— BEGIN DATA LINES —

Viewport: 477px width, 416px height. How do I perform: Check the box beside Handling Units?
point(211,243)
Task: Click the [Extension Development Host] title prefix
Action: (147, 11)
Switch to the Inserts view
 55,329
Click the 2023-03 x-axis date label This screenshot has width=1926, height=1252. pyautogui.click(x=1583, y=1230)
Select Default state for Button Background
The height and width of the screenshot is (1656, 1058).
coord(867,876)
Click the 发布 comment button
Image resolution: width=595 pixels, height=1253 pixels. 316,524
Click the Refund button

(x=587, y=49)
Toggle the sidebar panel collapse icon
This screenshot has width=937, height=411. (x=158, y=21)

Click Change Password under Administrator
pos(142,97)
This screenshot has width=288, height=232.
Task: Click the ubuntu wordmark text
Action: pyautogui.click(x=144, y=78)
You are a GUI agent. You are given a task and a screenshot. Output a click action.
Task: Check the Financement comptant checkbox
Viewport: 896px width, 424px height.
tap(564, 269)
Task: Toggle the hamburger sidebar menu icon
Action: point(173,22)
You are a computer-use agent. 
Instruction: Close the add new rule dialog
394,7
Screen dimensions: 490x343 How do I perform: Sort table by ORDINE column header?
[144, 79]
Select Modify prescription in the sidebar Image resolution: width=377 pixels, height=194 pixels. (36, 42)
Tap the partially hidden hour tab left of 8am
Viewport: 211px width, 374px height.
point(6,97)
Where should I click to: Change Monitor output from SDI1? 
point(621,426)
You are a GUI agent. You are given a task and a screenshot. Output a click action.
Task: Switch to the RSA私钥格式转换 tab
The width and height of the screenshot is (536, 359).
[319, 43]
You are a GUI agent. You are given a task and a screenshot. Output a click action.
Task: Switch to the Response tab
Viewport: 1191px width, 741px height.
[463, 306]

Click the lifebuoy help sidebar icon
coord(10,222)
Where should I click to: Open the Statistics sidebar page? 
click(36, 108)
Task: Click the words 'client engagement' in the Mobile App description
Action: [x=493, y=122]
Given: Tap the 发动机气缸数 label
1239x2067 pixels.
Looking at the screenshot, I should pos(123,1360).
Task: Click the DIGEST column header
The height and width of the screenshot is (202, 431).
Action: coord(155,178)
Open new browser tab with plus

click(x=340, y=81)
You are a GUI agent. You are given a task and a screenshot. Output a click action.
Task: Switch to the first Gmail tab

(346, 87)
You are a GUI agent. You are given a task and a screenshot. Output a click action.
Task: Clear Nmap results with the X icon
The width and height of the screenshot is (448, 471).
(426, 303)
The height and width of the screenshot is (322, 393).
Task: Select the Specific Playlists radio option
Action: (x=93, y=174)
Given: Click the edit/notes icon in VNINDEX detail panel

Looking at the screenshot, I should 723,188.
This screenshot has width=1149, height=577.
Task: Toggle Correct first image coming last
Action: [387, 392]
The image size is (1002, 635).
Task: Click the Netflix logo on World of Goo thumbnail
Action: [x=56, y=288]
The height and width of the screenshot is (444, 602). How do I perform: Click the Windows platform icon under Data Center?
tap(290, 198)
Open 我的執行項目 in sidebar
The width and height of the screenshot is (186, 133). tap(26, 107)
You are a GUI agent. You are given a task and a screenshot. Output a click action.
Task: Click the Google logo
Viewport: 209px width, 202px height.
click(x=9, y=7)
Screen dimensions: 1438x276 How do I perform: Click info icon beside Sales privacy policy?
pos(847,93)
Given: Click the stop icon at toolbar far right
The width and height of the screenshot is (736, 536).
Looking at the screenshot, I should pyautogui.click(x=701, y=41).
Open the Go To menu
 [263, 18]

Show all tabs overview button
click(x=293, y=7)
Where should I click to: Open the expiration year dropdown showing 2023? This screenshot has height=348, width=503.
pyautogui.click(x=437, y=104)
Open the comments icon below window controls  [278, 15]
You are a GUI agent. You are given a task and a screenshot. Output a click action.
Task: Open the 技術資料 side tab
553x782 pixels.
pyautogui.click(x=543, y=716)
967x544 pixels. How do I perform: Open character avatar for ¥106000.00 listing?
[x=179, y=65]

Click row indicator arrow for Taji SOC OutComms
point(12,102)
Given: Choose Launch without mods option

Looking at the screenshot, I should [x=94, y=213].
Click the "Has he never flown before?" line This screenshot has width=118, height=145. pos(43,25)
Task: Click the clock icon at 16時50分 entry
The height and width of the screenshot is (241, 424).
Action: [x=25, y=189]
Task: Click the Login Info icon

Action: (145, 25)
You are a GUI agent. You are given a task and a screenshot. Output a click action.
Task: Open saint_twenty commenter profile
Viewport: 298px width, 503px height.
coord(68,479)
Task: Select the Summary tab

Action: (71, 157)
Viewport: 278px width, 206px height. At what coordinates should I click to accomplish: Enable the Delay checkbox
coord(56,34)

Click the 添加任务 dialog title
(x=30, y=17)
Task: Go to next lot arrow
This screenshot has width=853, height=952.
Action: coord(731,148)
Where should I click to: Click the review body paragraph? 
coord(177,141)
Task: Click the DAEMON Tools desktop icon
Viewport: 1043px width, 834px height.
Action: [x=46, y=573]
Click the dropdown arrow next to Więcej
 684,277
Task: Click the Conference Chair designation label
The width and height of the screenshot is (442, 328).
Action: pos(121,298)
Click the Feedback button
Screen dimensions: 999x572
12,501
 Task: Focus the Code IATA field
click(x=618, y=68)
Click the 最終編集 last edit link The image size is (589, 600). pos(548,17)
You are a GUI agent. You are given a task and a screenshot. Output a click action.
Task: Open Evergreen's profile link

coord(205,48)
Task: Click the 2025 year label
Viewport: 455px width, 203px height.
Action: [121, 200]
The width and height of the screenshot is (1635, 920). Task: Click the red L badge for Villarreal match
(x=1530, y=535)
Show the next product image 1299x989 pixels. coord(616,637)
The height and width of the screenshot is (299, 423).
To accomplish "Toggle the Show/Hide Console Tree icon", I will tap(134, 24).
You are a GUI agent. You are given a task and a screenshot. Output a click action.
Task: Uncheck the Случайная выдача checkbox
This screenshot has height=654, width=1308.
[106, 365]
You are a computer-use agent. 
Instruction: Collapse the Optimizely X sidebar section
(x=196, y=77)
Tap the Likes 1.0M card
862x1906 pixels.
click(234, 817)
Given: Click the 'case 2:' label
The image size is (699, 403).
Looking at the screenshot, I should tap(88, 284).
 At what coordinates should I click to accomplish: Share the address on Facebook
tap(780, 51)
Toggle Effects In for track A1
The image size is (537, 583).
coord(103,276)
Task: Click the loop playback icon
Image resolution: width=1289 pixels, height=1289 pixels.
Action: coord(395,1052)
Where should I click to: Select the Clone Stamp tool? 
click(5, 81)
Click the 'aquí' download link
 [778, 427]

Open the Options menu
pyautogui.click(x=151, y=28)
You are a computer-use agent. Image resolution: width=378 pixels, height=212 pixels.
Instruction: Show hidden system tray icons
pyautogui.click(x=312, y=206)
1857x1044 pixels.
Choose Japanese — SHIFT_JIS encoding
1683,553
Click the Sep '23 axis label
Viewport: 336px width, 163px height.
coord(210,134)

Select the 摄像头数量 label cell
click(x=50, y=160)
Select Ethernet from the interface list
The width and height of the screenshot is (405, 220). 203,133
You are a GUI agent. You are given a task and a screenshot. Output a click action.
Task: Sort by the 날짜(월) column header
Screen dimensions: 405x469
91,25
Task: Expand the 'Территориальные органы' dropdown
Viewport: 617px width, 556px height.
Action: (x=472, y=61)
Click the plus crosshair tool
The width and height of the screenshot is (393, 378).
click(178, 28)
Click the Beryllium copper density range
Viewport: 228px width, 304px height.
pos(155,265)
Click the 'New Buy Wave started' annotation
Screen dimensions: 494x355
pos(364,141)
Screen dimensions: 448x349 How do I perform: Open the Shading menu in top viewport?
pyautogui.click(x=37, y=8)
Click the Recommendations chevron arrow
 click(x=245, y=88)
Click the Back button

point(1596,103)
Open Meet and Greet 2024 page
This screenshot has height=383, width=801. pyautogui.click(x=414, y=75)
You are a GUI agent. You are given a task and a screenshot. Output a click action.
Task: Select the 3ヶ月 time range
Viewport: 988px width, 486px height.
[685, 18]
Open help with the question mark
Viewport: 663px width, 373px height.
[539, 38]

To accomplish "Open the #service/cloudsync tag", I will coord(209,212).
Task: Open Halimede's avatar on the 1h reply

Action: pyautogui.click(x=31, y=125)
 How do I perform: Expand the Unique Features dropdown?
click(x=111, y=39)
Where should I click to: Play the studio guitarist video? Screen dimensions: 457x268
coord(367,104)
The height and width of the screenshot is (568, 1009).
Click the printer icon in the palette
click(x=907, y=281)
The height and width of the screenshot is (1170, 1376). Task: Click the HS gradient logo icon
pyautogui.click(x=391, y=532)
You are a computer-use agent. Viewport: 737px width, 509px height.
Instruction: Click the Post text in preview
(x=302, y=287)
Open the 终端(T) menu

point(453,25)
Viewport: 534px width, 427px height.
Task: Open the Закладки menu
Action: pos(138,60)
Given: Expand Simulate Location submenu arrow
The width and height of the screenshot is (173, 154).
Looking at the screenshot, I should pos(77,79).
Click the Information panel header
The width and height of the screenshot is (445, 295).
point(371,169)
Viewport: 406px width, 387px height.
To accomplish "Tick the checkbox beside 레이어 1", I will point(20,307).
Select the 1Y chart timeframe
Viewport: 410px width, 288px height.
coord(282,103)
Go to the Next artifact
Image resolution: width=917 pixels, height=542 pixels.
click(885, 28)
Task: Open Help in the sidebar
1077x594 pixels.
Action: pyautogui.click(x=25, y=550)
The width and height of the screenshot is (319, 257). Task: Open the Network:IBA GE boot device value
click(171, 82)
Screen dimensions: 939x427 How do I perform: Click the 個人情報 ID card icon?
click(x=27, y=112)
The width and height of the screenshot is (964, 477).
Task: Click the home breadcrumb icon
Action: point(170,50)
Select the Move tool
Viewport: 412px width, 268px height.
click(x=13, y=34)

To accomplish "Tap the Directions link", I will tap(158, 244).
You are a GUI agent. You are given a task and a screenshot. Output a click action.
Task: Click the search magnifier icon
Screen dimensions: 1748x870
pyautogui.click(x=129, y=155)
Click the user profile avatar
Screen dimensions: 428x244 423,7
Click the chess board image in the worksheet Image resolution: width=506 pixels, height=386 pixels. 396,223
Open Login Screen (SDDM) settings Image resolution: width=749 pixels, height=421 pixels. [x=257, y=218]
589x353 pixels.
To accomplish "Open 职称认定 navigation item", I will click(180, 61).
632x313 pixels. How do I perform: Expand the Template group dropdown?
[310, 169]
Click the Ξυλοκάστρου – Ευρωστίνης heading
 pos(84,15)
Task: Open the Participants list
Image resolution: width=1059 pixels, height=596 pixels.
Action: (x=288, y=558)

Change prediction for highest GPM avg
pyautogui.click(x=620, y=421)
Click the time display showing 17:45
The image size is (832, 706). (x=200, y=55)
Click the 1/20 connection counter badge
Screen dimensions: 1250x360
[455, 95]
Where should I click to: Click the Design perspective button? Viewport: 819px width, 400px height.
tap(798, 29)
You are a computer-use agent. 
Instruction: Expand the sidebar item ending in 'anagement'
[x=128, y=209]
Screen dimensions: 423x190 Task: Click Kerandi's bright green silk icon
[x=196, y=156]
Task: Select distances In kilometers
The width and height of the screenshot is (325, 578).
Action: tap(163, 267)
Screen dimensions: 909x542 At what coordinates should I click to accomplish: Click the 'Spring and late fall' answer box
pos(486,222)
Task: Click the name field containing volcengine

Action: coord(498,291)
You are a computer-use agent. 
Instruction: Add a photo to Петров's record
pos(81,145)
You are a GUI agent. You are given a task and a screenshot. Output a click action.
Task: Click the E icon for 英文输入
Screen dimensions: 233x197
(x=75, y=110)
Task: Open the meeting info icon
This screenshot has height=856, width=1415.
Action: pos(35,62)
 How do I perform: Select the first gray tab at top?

— END DATA LINES —

Count the lines in the data above that contain the word "panel", and reply with only the number.

3